Le vittime vanno ricordate, ma attenzione a chi specula sulla verità

La commemorazione della strage di Bologna, a 37 anni dalla tragedia, continua a suscitare commozione per un dolore che non si placa e non si placherà mai nella memoria dei famigliari delle vittime. Questo dolore merita il massimo rispetto. Possiamo invece porci qualche domanda sulla polemica politica e giudiziaria che si accompagna a ogni 2 di agosto e che si inscrive in una sorta di archeologia giudiziaria che caratterizza in particolare il nostro paese. Dall’inchiesta sulla presunta trattativa tra stato e mafia, alla vicenda di Piazza Fontana, all’abbattimento dell’aereo civile che sorvolava Ustica, sono molte le questioni che vengono periodicamente sollevate, in generale con l’accusa allo stato di non essere riuscito o, peggio, di non aver voluto fare giustizia. Si chiede la verità, ma una specifica verità, quella di cui sono convinti gli attivisti o, in certi casi, gli inquirenti, anche se non ci sono prove per dimostrare la fondatezza di queste suggestioni. Allora si ricorre alla denuncia di occultamenti, di un uso strumentale del segreto di stato, anche quando, come in questi casi, in realtà non c’è nessun segreto da rivelare.

 

E’ diffusa l’opinione che questo accade perché “solo in Italia” certi misteri restano irrisolti, ma non è così.
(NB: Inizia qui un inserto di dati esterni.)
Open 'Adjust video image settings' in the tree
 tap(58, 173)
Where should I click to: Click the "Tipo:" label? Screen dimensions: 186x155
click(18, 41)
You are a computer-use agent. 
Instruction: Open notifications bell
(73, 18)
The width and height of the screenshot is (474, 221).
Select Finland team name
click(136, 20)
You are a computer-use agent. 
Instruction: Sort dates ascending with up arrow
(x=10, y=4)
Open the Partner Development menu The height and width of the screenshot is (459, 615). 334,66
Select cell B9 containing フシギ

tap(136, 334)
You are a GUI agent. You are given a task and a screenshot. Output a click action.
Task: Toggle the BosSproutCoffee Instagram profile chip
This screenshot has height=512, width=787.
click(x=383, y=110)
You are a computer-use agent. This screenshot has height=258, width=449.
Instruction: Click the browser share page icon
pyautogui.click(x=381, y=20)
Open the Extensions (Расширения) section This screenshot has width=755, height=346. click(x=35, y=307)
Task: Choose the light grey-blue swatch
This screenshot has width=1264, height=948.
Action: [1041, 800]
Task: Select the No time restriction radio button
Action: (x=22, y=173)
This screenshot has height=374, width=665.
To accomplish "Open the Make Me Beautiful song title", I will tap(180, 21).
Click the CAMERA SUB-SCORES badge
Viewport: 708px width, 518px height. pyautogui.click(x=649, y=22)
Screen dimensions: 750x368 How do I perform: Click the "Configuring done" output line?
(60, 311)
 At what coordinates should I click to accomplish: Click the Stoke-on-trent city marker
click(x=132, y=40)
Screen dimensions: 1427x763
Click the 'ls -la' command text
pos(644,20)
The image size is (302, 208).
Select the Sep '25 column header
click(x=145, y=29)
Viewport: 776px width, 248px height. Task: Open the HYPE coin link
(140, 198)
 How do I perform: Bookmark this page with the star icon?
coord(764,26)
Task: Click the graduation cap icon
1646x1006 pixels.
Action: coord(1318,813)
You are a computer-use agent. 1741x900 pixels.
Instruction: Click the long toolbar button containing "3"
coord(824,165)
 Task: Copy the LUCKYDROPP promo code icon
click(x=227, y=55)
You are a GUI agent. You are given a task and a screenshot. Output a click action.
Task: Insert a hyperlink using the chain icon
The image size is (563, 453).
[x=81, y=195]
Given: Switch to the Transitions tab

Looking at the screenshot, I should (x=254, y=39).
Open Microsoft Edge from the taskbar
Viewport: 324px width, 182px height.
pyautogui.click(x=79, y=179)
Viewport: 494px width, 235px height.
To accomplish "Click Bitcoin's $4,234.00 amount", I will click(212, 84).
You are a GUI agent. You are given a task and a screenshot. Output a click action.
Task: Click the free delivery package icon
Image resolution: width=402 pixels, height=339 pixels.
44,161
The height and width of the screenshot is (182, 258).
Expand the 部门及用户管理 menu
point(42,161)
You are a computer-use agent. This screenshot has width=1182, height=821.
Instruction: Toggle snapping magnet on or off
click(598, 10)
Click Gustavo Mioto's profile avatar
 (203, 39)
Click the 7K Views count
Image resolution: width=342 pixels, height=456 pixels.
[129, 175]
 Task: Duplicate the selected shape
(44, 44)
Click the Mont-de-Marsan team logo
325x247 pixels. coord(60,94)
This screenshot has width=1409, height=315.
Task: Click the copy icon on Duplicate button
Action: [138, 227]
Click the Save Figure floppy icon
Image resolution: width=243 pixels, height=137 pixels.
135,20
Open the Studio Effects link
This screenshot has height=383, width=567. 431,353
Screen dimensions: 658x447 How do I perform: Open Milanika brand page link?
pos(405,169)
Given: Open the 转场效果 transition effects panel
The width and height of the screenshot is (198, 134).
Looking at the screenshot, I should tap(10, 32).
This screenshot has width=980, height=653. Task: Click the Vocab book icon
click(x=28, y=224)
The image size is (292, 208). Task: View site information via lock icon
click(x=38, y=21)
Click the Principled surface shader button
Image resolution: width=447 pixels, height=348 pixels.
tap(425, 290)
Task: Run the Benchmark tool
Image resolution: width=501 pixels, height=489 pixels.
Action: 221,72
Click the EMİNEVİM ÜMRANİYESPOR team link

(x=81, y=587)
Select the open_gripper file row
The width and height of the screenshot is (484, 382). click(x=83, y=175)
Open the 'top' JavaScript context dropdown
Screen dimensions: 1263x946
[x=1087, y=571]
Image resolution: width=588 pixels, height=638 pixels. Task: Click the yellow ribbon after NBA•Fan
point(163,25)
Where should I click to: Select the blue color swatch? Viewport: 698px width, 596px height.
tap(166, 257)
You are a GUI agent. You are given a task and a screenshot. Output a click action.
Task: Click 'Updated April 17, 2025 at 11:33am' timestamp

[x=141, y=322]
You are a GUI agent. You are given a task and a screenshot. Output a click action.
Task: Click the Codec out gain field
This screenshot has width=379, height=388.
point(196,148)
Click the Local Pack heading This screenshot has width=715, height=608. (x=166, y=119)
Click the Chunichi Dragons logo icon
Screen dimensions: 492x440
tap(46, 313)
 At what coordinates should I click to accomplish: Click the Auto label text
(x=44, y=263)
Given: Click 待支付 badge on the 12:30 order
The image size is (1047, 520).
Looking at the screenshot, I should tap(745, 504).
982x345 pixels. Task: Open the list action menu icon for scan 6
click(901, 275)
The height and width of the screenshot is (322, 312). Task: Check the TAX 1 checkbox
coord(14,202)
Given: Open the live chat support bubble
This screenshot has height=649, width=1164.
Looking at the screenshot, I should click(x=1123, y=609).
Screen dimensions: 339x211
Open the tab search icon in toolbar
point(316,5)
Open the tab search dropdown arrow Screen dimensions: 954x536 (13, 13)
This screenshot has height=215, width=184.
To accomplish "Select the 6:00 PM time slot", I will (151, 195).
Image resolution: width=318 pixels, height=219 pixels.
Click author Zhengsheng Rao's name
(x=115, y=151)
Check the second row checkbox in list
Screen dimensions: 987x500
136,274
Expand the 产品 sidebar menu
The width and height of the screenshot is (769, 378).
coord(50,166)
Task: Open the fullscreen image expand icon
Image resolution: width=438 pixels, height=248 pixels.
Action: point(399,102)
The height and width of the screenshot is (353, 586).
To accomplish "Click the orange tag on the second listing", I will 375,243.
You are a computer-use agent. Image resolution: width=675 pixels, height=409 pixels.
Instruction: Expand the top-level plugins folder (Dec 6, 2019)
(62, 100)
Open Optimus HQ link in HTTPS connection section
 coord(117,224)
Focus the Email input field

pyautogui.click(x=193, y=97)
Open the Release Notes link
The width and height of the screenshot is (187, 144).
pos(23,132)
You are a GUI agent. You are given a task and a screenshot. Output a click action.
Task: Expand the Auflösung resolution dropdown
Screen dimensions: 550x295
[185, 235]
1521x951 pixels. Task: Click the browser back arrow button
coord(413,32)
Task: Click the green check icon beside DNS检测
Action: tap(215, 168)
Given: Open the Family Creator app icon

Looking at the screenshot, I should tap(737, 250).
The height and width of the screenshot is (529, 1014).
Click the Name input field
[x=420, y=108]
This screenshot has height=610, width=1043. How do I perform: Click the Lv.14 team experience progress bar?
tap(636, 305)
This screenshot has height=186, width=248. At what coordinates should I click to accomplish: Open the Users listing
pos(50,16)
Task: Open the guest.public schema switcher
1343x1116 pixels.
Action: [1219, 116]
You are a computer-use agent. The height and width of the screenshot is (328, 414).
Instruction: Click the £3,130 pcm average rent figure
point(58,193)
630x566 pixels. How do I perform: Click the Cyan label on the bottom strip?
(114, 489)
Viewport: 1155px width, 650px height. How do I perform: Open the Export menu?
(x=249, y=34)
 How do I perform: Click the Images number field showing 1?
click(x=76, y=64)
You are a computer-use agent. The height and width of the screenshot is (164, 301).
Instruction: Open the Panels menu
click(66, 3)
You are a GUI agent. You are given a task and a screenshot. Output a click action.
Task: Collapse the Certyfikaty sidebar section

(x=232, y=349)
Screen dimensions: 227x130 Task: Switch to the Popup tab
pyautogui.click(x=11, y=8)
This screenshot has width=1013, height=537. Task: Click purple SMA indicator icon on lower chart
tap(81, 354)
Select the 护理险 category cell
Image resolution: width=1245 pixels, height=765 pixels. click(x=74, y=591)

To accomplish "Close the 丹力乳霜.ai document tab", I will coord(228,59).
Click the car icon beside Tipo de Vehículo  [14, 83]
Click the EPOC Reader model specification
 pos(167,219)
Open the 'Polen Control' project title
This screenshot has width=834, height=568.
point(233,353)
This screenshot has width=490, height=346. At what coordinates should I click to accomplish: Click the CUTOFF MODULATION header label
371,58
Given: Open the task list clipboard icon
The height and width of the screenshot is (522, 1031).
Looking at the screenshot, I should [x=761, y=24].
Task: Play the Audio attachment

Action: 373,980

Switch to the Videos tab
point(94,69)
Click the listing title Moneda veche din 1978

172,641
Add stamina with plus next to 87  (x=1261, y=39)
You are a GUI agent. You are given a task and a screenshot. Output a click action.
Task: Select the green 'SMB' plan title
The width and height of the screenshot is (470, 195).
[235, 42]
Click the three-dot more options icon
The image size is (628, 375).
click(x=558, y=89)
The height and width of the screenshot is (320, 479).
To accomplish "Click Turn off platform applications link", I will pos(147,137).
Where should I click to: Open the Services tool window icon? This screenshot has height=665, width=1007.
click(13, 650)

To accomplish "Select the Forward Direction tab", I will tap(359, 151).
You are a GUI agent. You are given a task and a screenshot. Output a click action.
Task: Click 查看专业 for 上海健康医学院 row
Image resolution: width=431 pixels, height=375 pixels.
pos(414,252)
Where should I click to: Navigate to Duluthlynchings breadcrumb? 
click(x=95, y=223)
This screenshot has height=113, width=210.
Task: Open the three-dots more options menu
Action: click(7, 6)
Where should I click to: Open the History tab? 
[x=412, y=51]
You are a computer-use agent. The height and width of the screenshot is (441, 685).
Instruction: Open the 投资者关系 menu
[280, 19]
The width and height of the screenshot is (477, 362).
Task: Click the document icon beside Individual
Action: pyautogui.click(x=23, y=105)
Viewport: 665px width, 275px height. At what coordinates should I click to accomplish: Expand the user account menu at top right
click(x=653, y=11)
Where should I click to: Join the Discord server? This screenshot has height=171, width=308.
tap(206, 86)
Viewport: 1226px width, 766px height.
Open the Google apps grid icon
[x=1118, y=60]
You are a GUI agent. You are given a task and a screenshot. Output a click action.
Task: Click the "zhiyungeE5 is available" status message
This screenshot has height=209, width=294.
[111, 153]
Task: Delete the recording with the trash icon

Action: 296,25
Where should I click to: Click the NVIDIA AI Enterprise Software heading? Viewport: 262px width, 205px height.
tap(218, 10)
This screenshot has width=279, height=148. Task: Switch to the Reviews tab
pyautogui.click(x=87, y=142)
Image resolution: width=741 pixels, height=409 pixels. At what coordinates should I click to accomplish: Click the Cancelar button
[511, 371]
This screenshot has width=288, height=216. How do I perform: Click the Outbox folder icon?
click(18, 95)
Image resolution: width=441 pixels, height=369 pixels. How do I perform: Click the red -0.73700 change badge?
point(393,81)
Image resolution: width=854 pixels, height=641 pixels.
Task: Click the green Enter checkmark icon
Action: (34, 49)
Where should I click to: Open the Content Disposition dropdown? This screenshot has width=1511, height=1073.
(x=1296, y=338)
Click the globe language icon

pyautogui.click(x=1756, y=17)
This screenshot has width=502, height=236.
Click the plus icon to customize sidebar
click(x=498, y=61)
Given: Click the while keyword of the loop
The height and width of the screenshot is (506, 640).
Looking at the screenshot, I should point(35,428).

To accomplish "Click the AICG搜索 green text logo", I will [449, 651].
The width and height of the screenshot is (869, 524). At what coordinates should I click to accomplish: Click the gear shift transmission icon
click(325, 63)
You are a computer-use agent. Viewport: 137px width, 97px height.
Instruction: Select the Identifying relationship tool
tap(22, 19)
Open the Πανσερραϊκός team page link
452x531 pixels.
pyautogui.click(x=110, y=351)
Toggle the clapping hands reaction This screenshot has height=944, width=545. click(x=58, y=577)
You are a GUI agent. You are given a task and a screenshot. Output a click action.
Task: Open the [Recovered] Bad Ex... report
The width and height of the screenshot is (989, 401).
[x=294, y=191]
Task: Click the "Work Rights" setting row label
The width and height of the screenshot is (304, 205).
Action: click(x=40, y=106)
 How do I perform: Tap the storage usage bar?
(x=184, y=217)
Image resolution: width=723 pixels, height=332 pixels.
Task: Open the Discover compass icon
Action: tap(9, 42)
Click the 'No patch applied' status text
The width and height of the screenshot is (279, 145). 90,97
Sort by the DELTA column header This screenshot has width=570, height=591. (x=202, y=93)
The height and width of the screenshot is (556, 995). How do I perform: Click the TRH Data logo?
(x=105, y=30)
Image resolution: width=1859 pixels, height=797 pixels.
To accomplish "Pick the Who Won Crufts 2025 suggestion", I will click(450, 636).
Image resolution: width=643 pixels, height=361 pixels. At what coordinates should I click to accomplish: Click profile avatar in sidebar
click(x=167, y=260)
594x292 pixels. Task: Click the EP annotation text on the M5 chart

Casi clamorosi, come l’assassinio di John Fitzgerald Kennedy o le circostanze che portarono alla morte della principessa Diana, per citare solo i più noti, hanno suscitato interrogativi e sospetti ancora assai diffusi. Ma a questi non si dedicano appuntamenti istituzionali, solo ricerche giornalistiche e storiche, com’è giusto che sia. La giustizia non sempre arriva fino in fondo, né qui né altrove, ma a un certo punto deve lasciare il campo alla storia, invece che all’archeologia giudiziaria.